'''

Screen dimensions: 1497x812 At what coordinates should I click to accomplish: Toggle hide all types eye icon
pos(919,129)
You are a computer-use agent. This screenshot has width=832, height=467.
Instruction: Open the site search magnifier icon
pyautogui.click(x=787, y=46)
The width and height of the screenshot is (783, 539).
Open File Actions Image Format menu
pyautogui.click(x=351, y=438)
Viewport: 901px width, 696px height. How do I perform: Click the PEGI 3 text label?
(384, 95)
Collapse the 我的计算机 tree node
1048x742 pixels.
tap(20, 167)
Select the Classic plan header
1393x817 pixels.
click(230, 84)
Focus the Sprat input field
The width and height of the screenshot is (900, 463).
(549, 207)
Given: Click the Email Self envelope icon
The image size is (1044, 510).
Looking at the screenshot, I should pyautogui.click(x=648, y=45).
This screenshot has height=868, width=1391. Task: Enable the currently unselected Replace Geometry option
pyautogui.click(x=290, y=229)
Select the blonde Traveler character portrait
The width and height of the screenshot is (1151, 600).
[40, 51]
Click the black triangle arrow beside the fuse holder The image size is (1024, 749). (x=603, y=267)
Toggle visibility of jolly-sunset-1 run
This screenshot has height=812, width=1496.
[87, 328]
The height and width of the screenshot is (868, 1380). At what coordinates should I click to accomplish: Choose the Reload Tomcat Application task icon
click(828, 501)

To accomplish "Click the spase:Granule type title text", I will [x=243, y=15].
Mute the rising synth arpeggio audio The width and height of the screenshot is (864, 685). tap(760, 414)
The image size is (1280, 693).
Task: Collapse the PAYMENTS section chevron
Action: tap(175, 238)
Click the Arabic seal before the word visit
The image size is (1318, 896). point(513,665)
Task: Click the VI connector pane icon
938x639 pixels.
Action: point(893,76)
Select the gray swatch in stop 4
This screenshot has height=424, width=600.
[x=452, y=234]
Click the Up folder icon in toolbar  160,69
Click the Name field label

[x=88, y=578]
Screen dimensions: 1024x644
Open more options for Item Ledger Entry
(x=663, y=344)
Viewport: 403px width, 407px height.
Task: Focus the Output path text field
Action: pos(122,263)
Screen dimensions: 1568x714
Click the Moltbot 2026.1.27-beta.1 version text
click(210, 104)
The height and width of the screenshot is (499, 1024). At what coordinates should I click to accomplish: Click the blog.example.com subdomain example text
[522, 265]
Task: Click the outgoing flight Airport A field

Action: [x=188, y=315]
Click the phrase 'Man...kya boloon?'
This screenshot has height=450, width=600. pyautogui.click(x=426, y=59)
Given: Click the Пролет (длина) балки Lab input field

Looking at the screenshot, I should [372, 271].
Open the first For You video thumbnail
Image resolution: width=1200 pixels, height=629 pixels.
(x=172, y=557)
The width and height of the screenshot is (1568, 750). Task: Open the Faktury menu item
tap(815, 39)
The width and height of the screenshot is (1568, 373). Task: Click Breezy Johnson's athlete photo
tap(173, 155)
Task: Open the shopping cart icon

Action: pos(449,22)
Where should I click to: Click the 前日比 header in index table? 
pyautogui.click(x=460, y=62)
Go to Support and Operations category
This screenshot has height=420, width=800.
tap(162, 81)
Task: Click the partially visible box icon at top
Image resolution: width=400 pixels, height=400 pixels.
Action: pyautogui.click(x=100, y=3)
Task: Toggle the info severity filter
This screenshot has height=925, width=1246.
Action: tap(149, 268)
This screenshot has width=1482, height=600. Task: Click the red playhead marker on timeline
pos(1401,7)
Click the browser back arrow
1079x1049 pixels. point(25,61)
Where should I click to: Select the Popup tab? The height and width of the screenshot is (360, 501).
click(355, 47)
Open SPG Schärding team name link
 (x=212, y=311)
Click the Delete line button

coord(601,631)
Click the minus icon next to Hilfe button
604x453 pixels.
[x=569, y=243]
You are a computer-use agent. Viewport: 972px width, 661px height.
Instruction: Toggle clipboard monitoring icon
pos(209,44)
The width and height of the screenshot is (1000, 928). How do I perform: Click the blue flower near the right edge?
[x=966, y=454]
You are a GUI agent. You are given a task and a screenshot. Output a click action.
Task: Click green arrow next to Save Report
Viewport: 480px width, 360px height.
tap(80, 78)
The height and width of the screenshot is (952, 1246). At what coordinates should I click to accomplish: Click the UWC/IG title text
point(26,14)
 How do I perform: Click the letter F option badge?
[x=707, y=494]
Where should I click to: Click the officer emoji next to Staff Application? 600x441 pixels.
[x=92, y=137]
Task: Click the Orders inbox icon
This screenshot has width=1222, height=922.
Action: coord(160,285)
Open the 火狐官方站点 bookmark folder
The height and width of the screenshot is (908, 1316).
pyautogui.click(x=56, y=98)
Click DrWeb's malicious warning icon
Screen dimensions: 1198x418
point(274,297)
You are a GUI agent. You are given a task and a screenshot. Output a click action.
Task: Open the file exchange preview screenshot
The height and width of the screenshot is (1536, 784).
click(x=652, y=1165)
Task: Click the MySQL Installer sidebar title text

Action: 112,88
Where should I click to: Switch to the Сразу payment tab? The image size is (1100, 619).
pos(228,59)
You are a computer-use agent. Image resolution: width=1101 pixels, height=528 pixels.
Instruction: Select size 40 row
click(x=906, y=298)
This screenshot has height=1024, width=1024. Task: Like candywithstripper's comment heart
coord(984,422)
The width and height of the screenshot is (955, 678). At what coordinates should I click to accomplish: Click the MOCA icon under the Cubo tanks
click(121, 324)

'''

Output all of the data exactly.

FINISHED TASK:
Screen dimensions: 1497x812 At what coordinates should I click to accomplish: Toggle hide all types eye icon
pos(919,129)
You are a computer-use agent. This screenshot has width=832, height=467.
Instruction: Open the site search magnifier icon
pyautogui.click(x=787, y=46)
The width and height of the screenshot is (783, 539).
Open File Actions Image Format menu
pyautogui.click(x=351, y=438)
Viewport: 901px width, 696px height. How do I perform: Click the PEGI 3 text label?
(384, 95)
Collapse the 我的计算机 tree node
1048x742 pixels.
tap(20, 167)
Select the Classic plan header
1393x817 pixels.
click(230, 84)
Focus the Sprat input field
The width and height of the screenshot is (900, 463).
(549, 207)
Given: Click the Email Self envelope icon
The image size is (1044, 510).
Looking at the screenshot, I should pyautogui.click(x=648, y=45).
This screenshot has height=868, width=1391. Task: Enable the currently unselected Replace Geometry option
pyautogui.click(x=290, y=229)
Select the blonde Traveler character portrait
The width and height of the screenshot is (1151, 600).
[40, 51]
Click the black triangle arrow beside the fuse holder The image size is (1024, 749). (x=603, y=267)
Toggle visibility of jolly-sunset-1 run
This screenshot has height=812, width=1496.
[87, 328]
The height and width of the screenshot is (868, 1380). At what coordinates should I click to accomplish: Choose the Reload Tomcat Application task icon
click(828, 501)

To accomplish "Click the spase:Granule type title text", I will [x=243, y=15].
Mute the rising synth arpeggio audio The width and height of the screenshot is (864, 685). tap(760, 414)
The image size is (1280, 693).
Task: Collapse the PAYMENTS section chevron
Action: tap(175, 238)
Click the Arabic seal before the word visit
The image size is (1318, 896). point(513,665)
Task: Click the VI connector pane icon
938x639 pixels.
Action: point(893,76)
Select the gray swatch in stop 4
This screenshot has height=424, width=600.
[x=452, y=234]
Click the Up folder icon in toolbar  160,69
Click the Name field label

[x=88, y=578]
Screen dimensions: 1024x644
Open more options for Item Ledger Entry
(x=663, y=344)
Viewport: 403px width, 407px height.
Task: Focus the Output path text field
Action: pos(122,263)
Screen dimensions: 1568x714
Click the Moltbot 2026.1.27-beta.1 version text
click(210, 104)
The height and width of the screenshot is (499, 1024). At what coordinates should I click to accomplish: Click the blog.example.com subdomain example text
[522, 265]
Task: Click the outgoing flight Airport A field

Action: [x=188, y=315]
Click the phrase 'Man...kya boloon?'
This screenshot has height=450, width=600. pyautogui.click(x=426, y=59)
Given: Click the Пролет (длина) балки Lab input field

Looking at the screenshot, I should [372, 271].
Open the first For You video thumbnail
Image resolution: width=1200 pixels, height=629 pixels.
(x=172, y=557)
The width and height of the screenshot is (1568, 750). Task: Open the Faktury menu item
tap(815, 39)
The width and height of the screenshot is (1568, 373). Task: Click Breezy Johnson's athlete photo
tap(173, 155)
Task: Open the shopping cart icon

Action: pos(449,22)
Where should I click to: Click the 前日比 header in index table? 
pyautogui.click(x=460, y=62)
Go to Support and Operations category
This screenshot has height=420, width=800.
tap(162, 81)
Task: Click the partially visible box icon at top
Image resolution: width=400 pixels, height=400 pixels.
Action: pyautogui.click(x=100, y=3)
Task: Toggle the info severity filter
This screenshot has height=925, width=1246.
Action: tap(149, 268)
This screenshot has width=1482, height=600. Task: Click the red playhead marker on timeline
pos(1401,7)
Click the browser back arrow
1079x1049 pixels. point(25,61)
Where should I click to: Select the Popup tab? The height and width of the screenshot is (360, 501).
click(355, 47)
Open SPG Schärding team name link
 (x=212, y=311)
Click the Delete line button

coord(601,631)
Click the minus icon next to Hilfe button
604x453 pixels.
[x=569, y=243]
You are a computer-use agent. Viewport: 972px width, 661px height.
Instruction: Toggle clipboard monitoring icon
pos(209,44)
The width and height of the screenshot is (1000, 928). How do I perform: Click the blue flower near the right edge?
[x=966, y=454]
You are a GUI agent. You are given a task and a screenshot. Output a click action.
Task: Click green arrow next to Save Report
Viewport: 480px width, 360px height.
tap(80, 78)
The height and width of the screenshot is (952, 1246). At what coordinates should I click to accomplish: Click the UWC/IG title text
point(26,14)
 How do I perform: Click the letter F option badge?
[x=707, y=494]
Where should I click to: Click the officer emoji next to Staff Application? 600x441 pixels.
[x=92, y=137]
Task: Click the Orders inbox icon
This screenshot has width=1222, height=922.
Action: coord(160,285)
Open the 火狐官方站点 bookmark folder
The height and width of the screenshot is (908, 1316).
pyautogui.click(x=56, y=98)
Click DrWeb's malicious warning icon
Screen dimensions: 1198x418
point(274,297)
You are a GUI agent. You are given a task and a screenshot. Output a click action.
Task: Open the file exchange preview screenshot
The height and width of the screenshot is (1536, 784).
click(x=652, y=1165)
Task: Click the MySQL Installer sidebar title text

Action: 112,88
Where should I click to: Switch to the Сразу payment tab? The image size is (1100, 619).
pos(228,59)
You are a computer-use agent. Image resolution: width=1101 pixels, height=528 pixels.
Instruction: Select size 40 row
click(x=906, y=298)
This screenshot has height=1024, width=1024. Task: Like candywithstripper's comment heart
coord(984,422)
The width and height of the screenshot is (955, 678). At what coordinates should I click to accomplish: Click the MOCA icon under the Cubo tanks
click(121, 324)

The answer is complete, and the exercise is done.